Last but not least – about 95% of Egyptian girls suffer genital mutilation.

And if you are a bit more sophisticated than an average lamestream journalist and you want to know who are those people standing on the streets and fighting against Mubarak - I can tell you right now. These are the people who mutilate Egyptian girls, who support death sentence for apostasy, who stone couples for committing adultery and yes, they would also cut off hands of the people for theft and robbery. Who wouldn't wish such a crowd to run a country, right? Heck, an average Egyptian makes taliban look moderate.

Last but not least - in 2009 and 2010, liberal activists and their lackeys in the mainstream media were counting percentages of black people among the Tea Party (apparently they were not enough blacks according to the voluntary government diversity standards updated daily in the New York Times). There were unconfirmed reports that someone shouted "Nigger" at a black congressman - and that was considered to be the conclusive proof that the entire Tea Party was scarily evil. Egyptian protesters draw the Star of David on the photos of Mubarak (apparently it means he is evil) - and the media yawns.

Imagine the outrage if it were revealed that 10% of the people in the Tea Party (not 90% as in Egypt) were mutilating girls? Or what would the journalists say if they discovered that 10% of the Tea Party activists supported the murder of anyone who renounced Christianity? God Almighty, we would have heard non-stop stories about the evil, racist, misogynist, and fundamentalist Tea Party monsters. And yet, same journolistas find nothing alarming about the views of Egyptian people. Why is that? Is it because they are so conditioned to the Hollywood Happy Ending? Is it political bias? Is it because Egyptians are "the  other", the "noble savage" - and it's "politically incorrect" (i.e. blasphemous) to be critical of them? Or maybe, it's all of the above - the perfect marriage (in California and 5 other states - perfect civil union in the rest of the nation) of "Hollywood Happy Ending", "Political Correctness" and political bias.

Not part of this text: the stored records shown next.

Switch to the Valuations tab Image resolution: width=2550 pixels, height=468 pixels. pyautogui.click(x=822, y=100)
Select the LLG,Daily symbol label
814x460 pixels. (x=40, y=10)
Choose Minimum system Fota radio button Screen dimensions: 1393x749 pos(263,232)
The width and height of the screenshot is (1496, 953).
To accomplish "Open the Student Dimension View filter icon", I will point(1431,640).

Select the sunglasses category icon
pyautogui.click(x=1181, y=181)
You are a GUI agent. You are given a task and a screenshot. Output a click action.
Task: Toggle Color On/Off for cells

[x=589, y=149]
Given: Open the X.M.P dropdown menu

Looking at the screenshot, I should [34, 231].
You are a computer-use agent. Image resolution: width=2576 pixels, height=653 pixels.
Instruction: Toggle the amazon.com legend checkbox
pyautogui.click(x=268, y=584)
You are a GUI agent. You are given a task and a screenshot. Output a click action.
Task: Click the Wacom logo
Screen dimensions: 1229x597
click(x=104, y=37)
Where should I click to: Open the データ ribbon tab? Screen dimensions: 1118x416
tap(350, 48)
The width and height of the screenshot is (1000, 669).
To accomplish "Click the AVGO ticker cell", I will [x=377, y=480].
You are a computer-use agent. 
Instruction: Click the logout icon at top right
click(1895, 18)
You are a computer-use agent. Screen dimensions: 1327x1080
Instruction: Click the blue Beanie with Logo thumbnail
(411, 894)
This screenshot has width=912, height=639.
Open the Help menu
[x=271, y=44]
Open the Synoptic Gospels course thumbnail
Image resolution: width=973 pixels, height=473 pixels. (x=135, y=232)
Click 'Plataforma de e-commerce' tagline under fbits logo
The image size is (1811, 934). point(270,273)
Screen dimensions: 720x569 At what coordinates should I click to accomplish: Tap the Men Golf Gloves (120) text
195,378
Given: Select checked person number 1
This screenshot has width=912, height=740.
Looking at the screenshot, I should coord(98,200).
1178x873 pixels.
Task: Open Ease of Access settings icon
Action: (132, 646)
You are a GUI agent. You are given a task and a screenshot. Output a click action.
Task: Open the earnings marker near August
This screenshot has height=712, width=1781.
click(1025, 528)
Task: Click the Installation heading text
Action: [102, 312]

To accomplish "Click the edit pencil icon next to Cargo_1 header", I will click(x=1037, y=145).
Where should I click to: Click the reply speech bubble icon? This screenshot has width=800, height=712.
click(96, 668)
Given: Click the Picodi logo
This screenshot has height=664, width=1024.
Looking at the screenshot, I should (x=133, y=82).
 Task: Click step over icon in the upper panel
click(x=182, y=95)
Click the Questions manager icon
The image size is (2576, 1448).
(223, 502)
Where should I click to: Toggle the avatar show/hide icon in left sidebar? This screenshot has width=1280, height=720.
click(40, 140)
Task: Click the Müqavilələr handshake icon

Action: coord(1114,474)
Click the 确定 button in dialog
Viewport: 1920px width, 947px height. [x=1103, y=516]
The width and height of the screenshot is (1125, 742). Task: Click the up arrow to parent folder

And here is my conclusion:  infamous Hollywood Happy Ending plays a critical role in the current inability of the American cultural and intellectual elite to correctly estimate the inherent risks of the Egyptian revolution. In short - the guys who claim to be the smartest people in the room are stupid. And anyone who thinks that Moslem Brotherhood is a "largely secular group" is a f*cking moron who ought to have his head examined with a baseball bat - that would be the Russian-style Happy Ending.


commoncents said...

THANK YOU FOR POSTING THIS! I always love visiting your blog...

Common Cents

Quite Rightly said...

Outstanding post!

One very dangerous tendency of many Americans is to blindly believe that all cultures are created equal.

It just ain't so.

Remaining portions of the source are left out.